Никон поиграл золотым наперсным крестом, даром царя, сладко зевнул и перекрестил рот.
— И то поведал бы, — просительно протянул постельничий.
— В дальние годы, — начал митрополит, — был я не то чтобы из малого рода, а рожден от доподлинного мордовского смерда. А господарь наш, неведомо пошто, невзлюбил родителя моего и всякой пыткой пытал. А стану я перед господаревы очи — тож и меня ни в чем не миловал. И секли меня так, что до сего дни не уразумею, как не вытряхли душу мою из телес…
Он на миг остановился, с немой укоризной глядя на образ, и вдруг с необычайной силой стукнул кулаком по столу. Развесивший уши Федор вздрогнул от неожиданности. Монахи смиренно склонили головы и молчали.
— А и было мне, недостойному, видение, — продолжал Никон, — услышал я глас светлый, яко венец на челе Богородицы, и солодкий, яко причастие нерукотворенное: «Восстань, отроче, и гряди в иные земли научитися книжным премудростям. И благо ти будет. И будеши превыше всех во христианстве сидети». А внял я гласу небесному и отошел из своей земли в землю иную.
Он встал и подошел к окну. Его лицо потемнело, покрылось крупными каплями пота.
— Колико тут пережито! — с искреннею тоскою вырвалось из крепкой и выпуклой груди его. — И в гладе томился, и от стужи студился лютой, одначе, думу свою держал неотвратно: все превзойду и стану я в славе превыше всех человеков!
Глаза его зажглись величавой гордостью. Борода взмела воздух, будто очищая все, что мешало владыке в пути.
— Тако и свершилось по реченому… Еще ходил я попом на селе, а смерды великим страхом страшились меня. А в те поры прослышал про меня архиерей и повелел предстать пред очи свои: «Добро, чадо, — рек он мне, — пасешь ты стадо Христово, ибо единым страхом перед господарями черные людишки спасутся перед отцом небесным». И, благословив меня, повелел принять постриг монашеский… И возвеличился я, да не до вышнего краю! Грядет еще час славы моей.
Заблаговестили к вечерне. Никон вытер с лица пот, перекрестился и, приняв из рук согнувшегося послушника жезл, не торопясь направился к выходу. За ним чинно двинулись остальные.
После вечерни монахи вновь собрались в учебном покое, чтобы обсудить Соборное уложение, которое затеял составить государь.

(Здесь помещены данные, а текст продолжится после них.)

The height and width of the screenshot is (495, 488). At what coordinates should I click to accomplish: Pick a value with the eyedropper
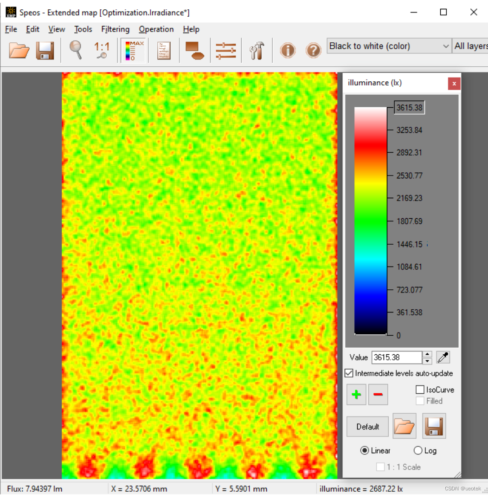(443, 357)
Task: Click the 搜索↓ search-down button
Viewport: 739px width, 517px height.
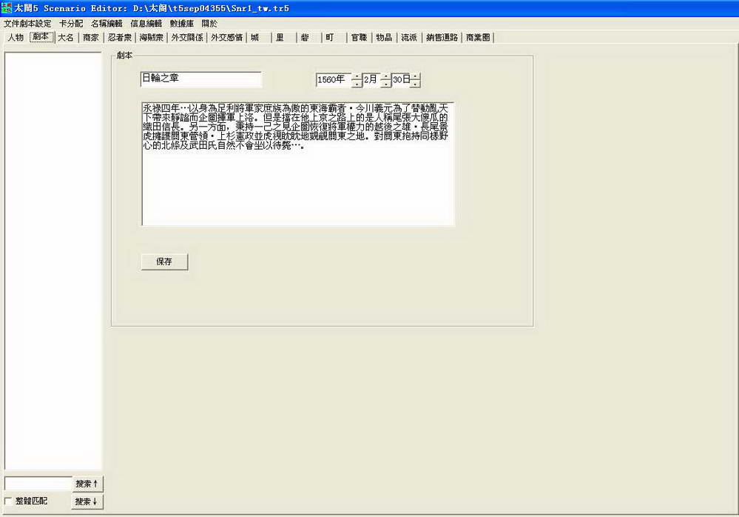Action: (x=87, y=501)
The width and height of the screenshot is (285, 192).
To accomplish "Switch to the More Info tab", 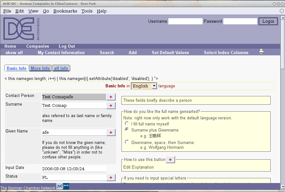I will tap(40, 68).
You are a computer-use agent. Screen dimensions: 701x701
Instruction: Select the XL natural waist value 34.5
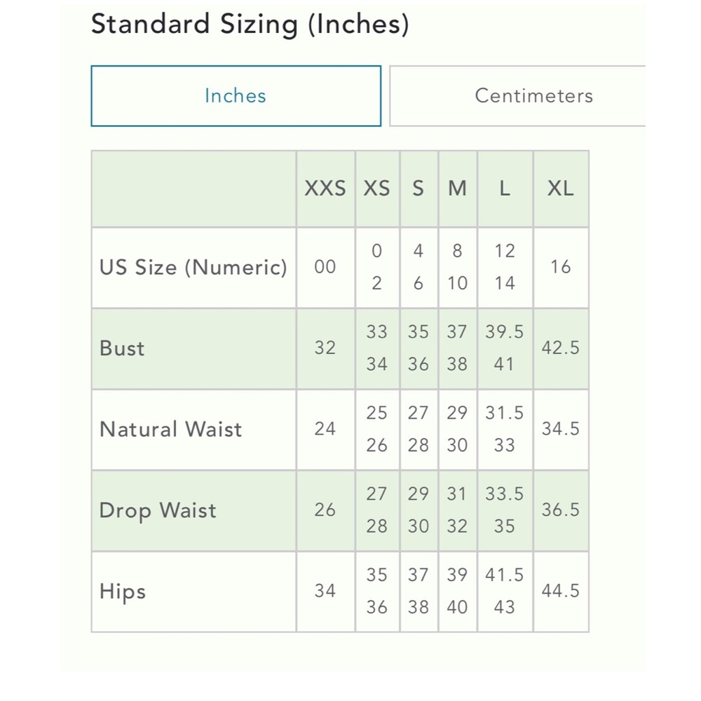point(560,429)
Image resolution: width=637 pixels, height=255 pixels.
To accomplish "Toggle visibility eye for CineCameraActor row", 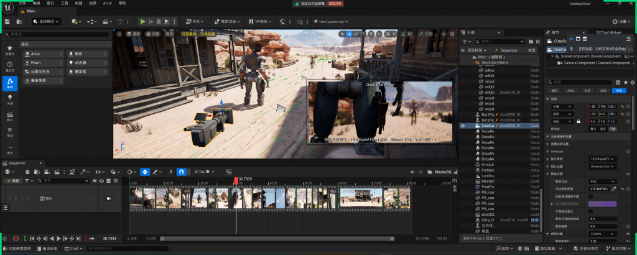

Никон пытливо оглядывал высказывавшихся, стараясь проникнуть в их сокровенные думы, и что-то записывал на клочке пергамента. Монахи ежились под его взглядом, робели и осторожно следили за митрополичьей рукой, желая узнать, что он пишет. Только Ртищев чувствовал себя великолепно и с детским простодушием восторгался умом Никиты Одоевского, Семена Прозоровского, Федора Волконского, дьяков Гаврилы Левонтиева и Федора Грибоедова, кропотливо собиравших старые, покрытые пылью веков обычаи и законы и представивших Алексею записку о новых законах.
— А для кого то Уложение? — поморщился Никон.
— Вестимо, для сиротин царевых, — пожал плечами постельничий.
Губы Никона задрожали, как у голодного пса, почуявшего запах говядины.
— То-то, что для сиротин, а не для правды.
Набравшийся смелости Славинецкий вступился за Ртищева, но митрополит властно топнул ногой:
— Уложения собирают боязни ради междуусобия от всех черных людишек, а не истинные правды ради! Тих, гораздо тих государь… Утишить мыслит уложениями воров да смутьянов. А то не уложениями смиряется, а батогами да дыбою.
Он разгневанно вышел из трапезной в свою келью. Монахи бросились было за ним, но остановились в сенях, боясь еще больше восстановить его против себя.
— Будет потеха, — горько пожаловался Сатановский, — не миновать, челом ударит на нас государю.
— А ты не каркай, — перекосил лицо Славинецкий.
Сатановский вызывающе оглядел обидчика.
— И деды мои, и прадеды не воронами, а кречетами почитались, ты же от начала века некормленным псом воешь да псиною отдаешь!
Еще мгновение и они вцепились бы друг другу в бороды, но тут на пороге показался Ртищев, и застигнутые врасплох монахи низко поклонились друг другу.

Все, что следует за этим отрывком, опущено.